Fetch the complete documentation index at: https://fireblocks-43c4b3ee-chore-add-cli.mintlify.app/llms.txt

Use this file to discover all available pages before exploring further.

Before you begin Ensure you have created an API User ID (API key) in your Fireblocks Console.

Signing a request

Fireblocks uses API keys (API User IDs) to authenticate all API calls. Depending on the type of workspace environment, the base API URL will be one of the following:
  • US Sandbox: https://sandbox-api.fireblocks.io/v1
  • US Mainnet/Testnet: https://api.fireblocks.io/v1
  • For EU Mainnet or Testnet workspaces: https://eu-api.fireblocks.io/v1
  • For EU2 Mainnet or Testnet workspaces: https://eu2-api.fireblocks.io/v1
Every API request must contain the following headers:
  • X-API-Key - The API key created from your Fireblocks workspace.
  • Authorization - This value should be set to Bearer <Access Token>. The access token is a Base64-encoded JSON Web Token (JWT).

JWT Structure

Authorization: Bearer <JWT> The JWT payload field should contain the following fields:
  • uri - The URI part of the request (e.g., /v1/transactions).
  • nonce - Unique number or string.

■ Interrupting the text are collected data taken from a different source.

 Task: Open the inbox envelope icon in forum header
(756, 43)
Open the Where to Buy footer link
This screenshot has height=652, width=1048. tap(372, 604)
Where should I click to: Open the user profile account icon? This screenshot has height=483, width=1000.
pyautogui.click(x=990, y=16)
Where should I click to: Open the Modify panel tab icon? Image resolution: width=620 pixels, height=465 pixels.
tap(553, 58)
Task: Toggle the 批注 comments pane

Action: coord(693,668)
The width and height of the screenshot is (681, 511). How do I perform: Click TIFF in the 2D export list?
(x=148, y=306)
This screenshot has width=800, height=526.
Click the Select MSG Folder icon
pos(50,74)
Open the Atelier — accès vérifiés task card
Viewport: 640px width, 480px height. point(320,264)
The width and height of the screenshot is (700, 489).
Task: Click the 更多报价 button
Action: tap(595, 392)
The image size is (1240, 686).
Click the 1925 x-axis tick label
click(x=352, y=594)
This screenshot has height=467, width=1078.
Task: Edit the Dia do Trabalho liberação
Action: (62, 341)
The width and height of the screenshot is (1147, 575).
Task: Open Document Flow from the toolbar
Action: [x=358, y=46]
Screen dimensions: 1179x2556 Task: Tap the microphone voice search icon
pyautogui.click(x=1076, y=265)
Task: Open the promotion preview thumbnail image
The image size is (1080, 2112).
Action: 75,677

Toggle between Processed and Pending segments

Each API request must have a unique nonce.
  • iat - The time at which the JWT was issued, in seconds since Epoch.
  • exp - The expiration time on and after which the JWT must not be accepted for processing, in seconds since Epoch. (Must be less than iat+30sec.)
  • sub - The API key.
  • bodyHash - Hex-encoded SHA-256 hash of the raw HTTP request body.
The JWT must be signed with the Fireblocks API private key and the RS256 (RSASSA-PKCS1-v1_5 using SHA-256 hash) algorithm.
API Authentication code examples: Check out the following API Authentication code examples

Using the Fireblocks SDKs

You can set up the request headers using the Fireblocks API SDKs: 
import { Fireblocks } from "@fireblocks/ts-sdk";
import * as fs from "fs";

// Initialize the Fireblocks SDK
const fireblocks = new Fireblocks({
  apiKey: "your-api-key",
  secretKey: fs.readFileSync("/path/to/your/secret.key", "utf8"),
  basePath: "https://api.fireblocks.io"
});

from fireblocks.client import Fireblocks
from fireblocks.client_configuration import ClientConfiguration
from fireblocks.base_path import BasePath

# load the secret key content from a file
with open('your_secret_key_file_path', 'r') as file:
    secret_key_value = file.read()

# build the configuration
configuration = ClientConfiguration(
        api_key="your_api_key",
        secret_key=secret_key_value,
        base_path=BasePath.Sandbox, # or set it directly to a string "https://sandbox-api.fireblocks.io/v1"
)

# Enter a context with an instance of the API client
with Fireblocks(configuration) as fireblocks:
    pass

export FIREBLOCKS_BASE_PATH="https://sandbox-api.fireblocks.io/v1"
export FIREBLOCKS_API_KEY="my-api-key"
export FIREBLOCKS_SECRET_KEY="my-secret-key"
Fireblocks API key When using the above SDK code examples to sign a request, be sure to replace apiKey with your own API key.